Being Christian, at its most basic, is very simple: we receive blessing or God’s favour freely,

            and then we give blessing or favour away as freely as we have received it.

That is it: it all begins in God’s blessing, in God’s favour, in God’s generosity.

Here, Jesus blesses his disciples for their work before they have done a single thing, right?

Blessing or God’s favour is not a reward for their work:

it is what enables their work at the very beginning of it.

Jesus lives the blessing he receives from God.

Then he passes that blessing of love on to us, and invites us to live blessing as well.

Micah said much the same 800 years or so before Jesus.

What else does God require of you but to do justice, love kindness, and walk humbly with God,

            which is to say: knowing that everything you have is gift of God to be passed on freely.

Love kindness.  Pass on blessing.

Kindness, as I have said many times, is a very underrated virtue,

and in English kind is a sort of weak word.
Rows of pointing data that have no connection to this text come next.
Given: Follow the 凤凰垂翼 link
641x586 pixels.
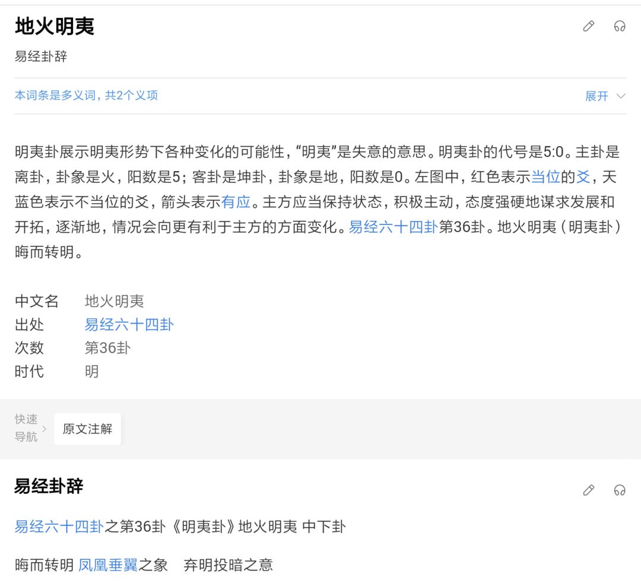Looking at the screenshot, I should pyautogui.click(x=108, y=565).
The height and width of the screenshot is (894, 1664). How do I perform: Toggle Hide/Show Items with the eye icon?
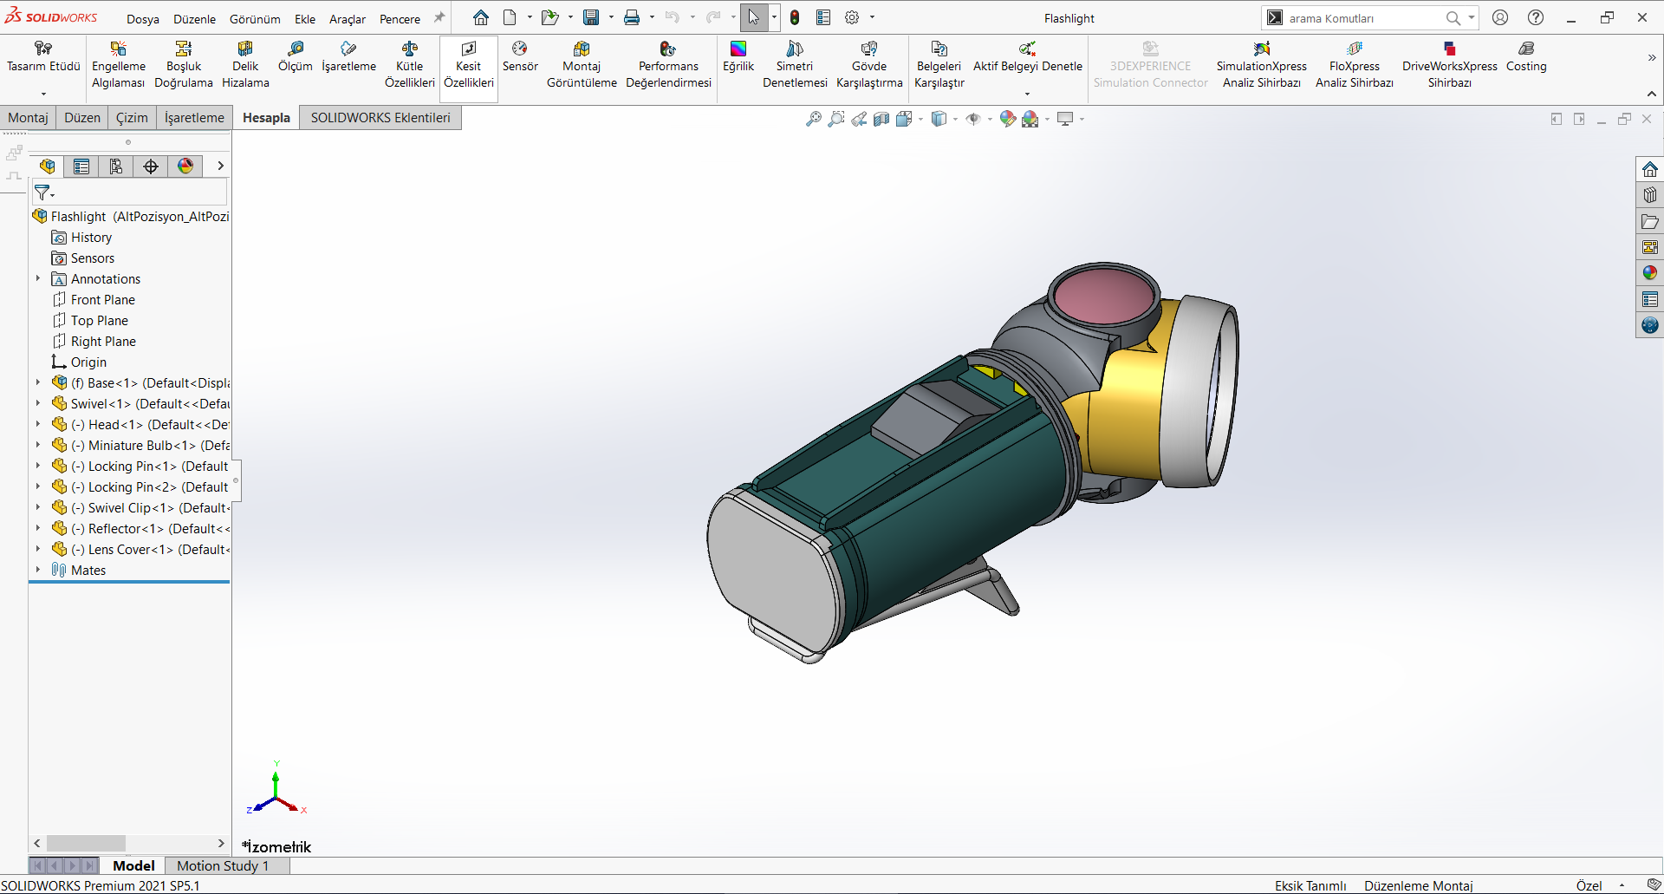click(x=974, y=119)
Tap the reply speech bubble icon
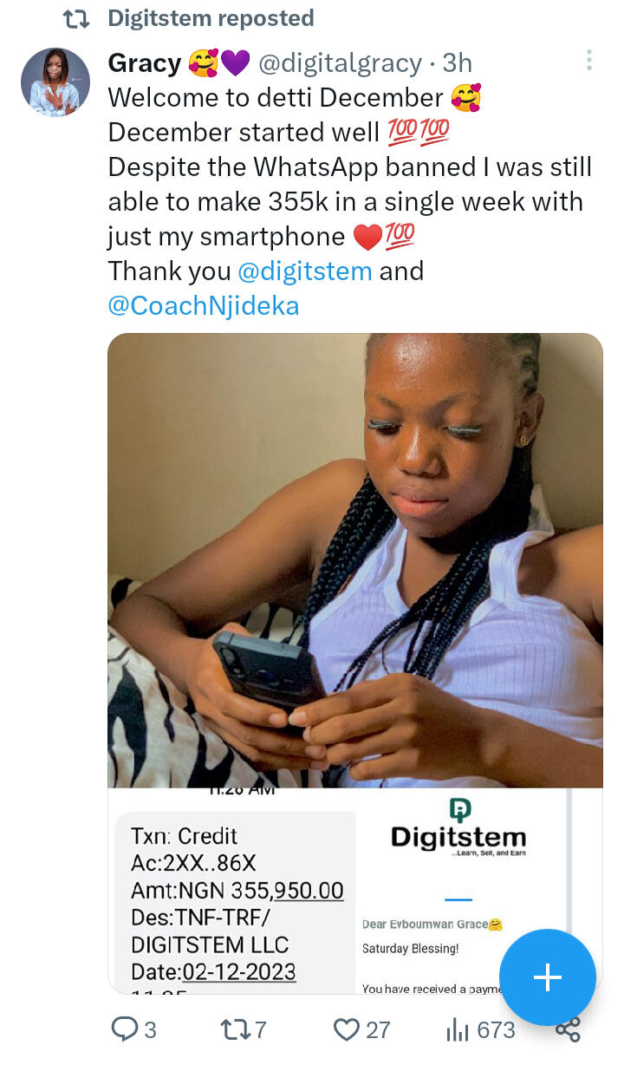This screenshot has height=1065, width=624. click(x=125, y=1029)
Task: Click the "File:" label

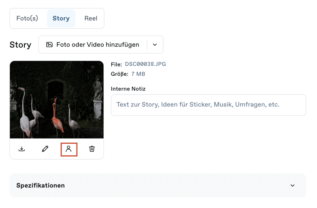Action: [116, 64]
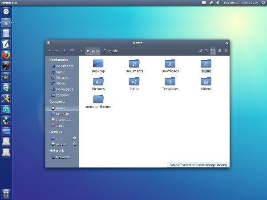Go up to the parent folder
Screen dimensions: 267x200
[65, 51]
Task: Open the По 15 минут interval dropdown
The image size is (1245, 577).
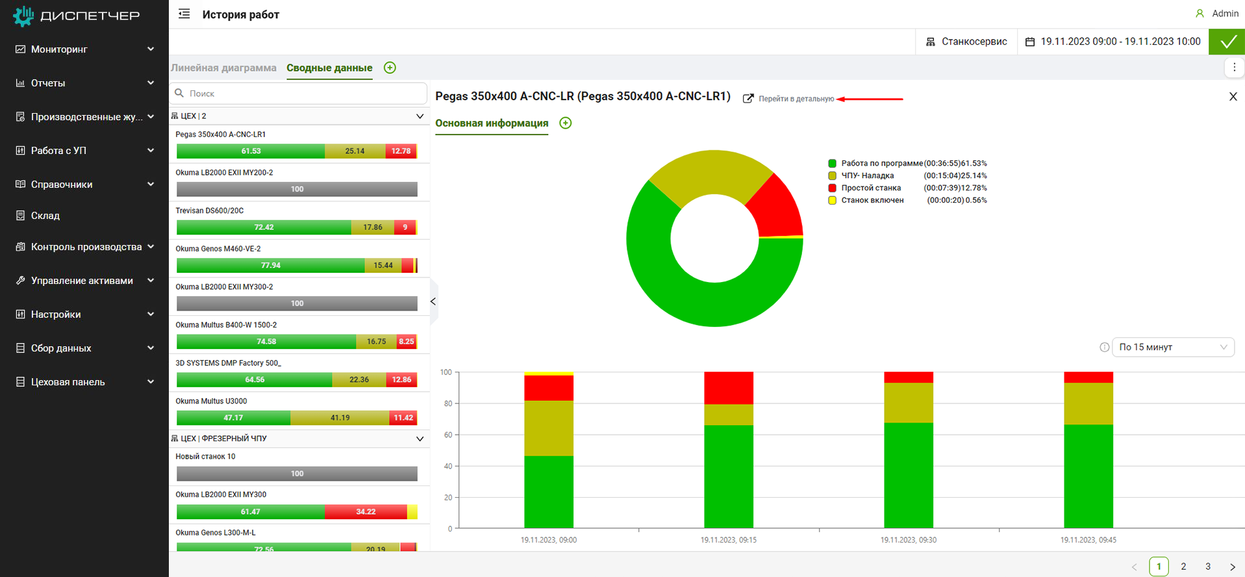Action: 1172,347

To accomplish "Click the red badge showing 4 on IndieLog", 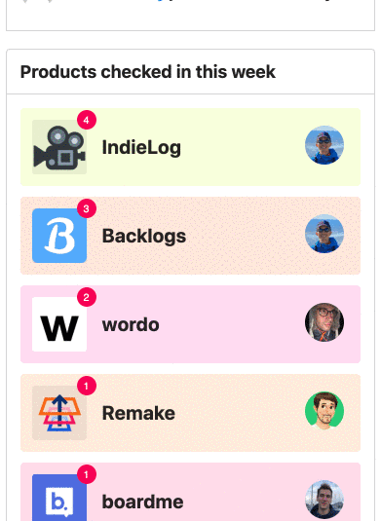I will 87,120.
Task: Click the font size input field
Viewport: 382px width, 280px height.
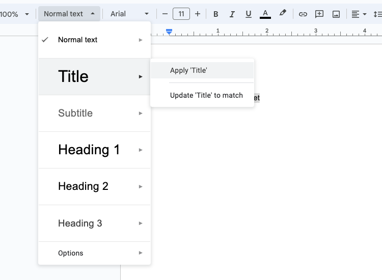Action: (181, 14)
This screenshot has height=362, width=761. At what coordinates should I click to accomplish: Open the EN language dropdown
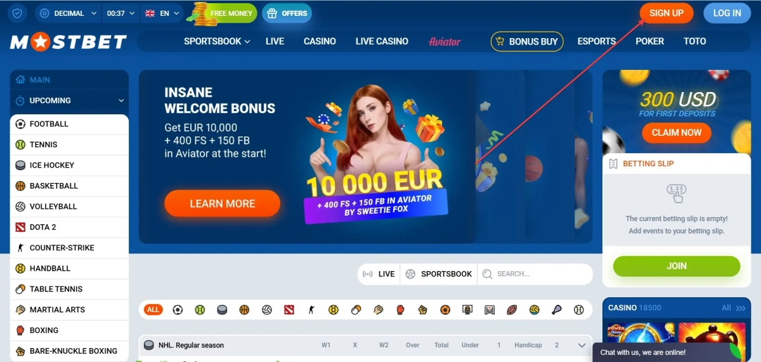[x=161, y=13]
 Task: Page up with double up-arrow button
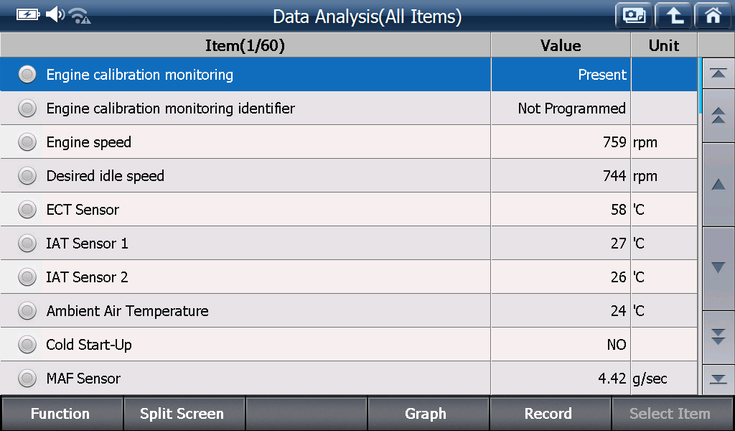coord(718,116)
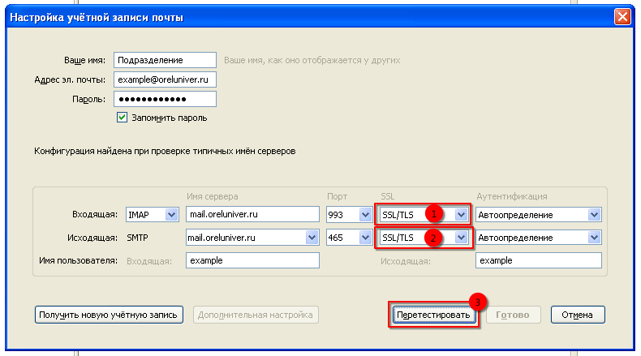Click the 'Ваше имя' text field
641x356 pixels.
165,60
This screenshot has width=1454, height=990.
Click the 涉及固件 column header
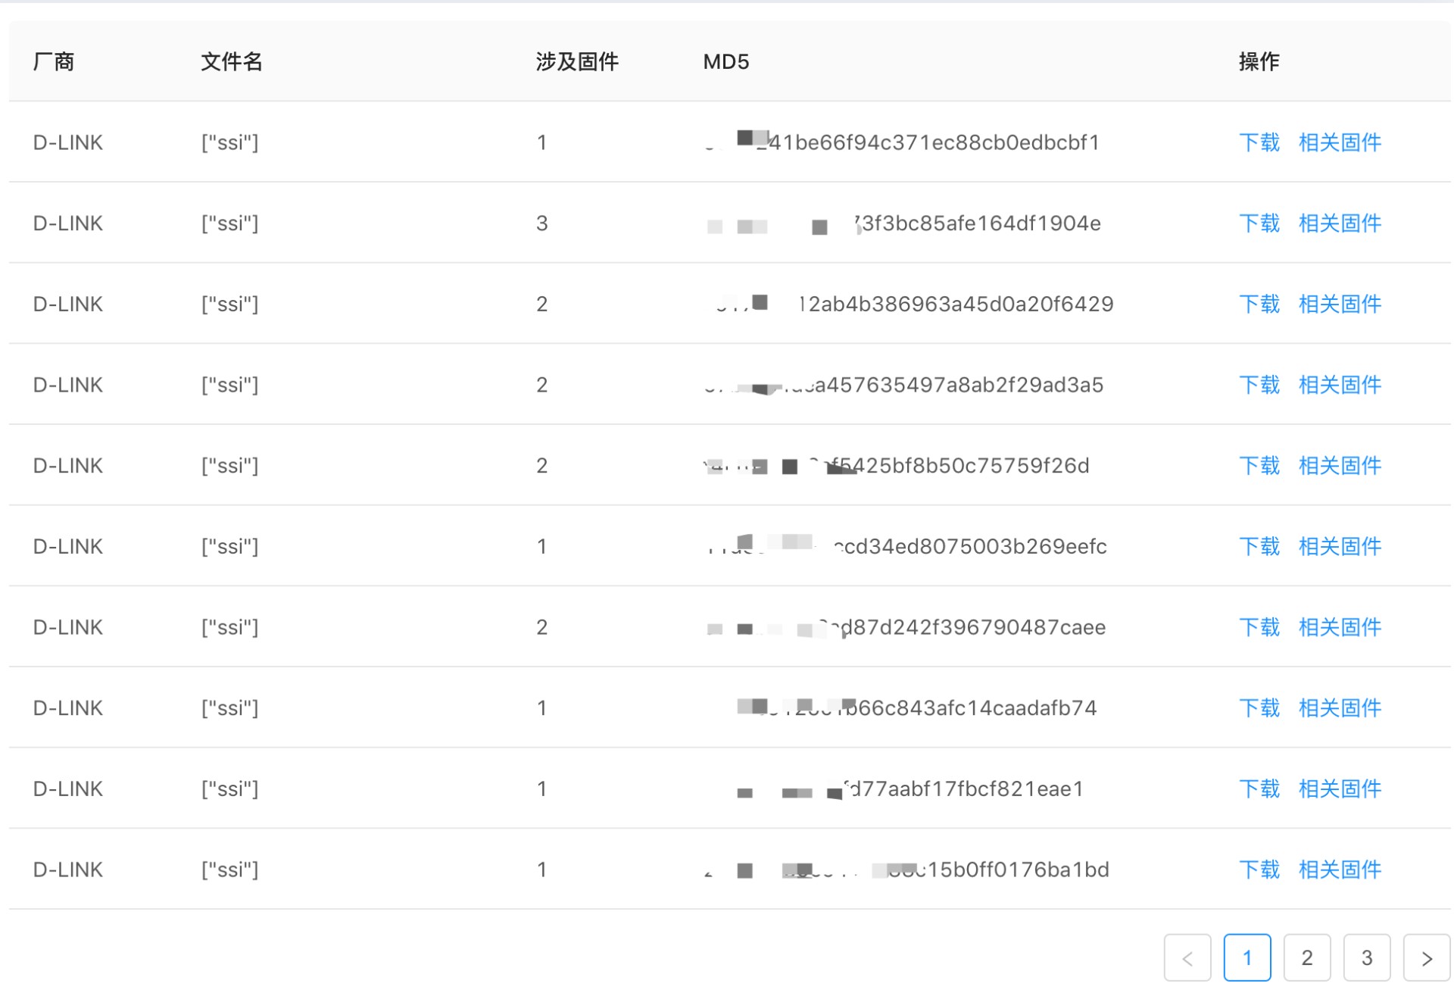[x=577, y=62]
But it is a strong and very important biblical word.

Even in English you can feel the force of it: it is related to the word for kin, family.

Being kind is treating people as if they were your family, your kin.

Be kind, as the saying goes, for everyone you meet is fighting a hard battle.

All human beings are kin, children of God, children of the same heavenly parent.

Blessed are you, favoured are you: with Jesus, live blessing, live God’s favour,

Be kind, share what is in your heart.

So together, let us receive God’s favour, together let us continue to live God’s favour,

            and together let us say, “Amen.”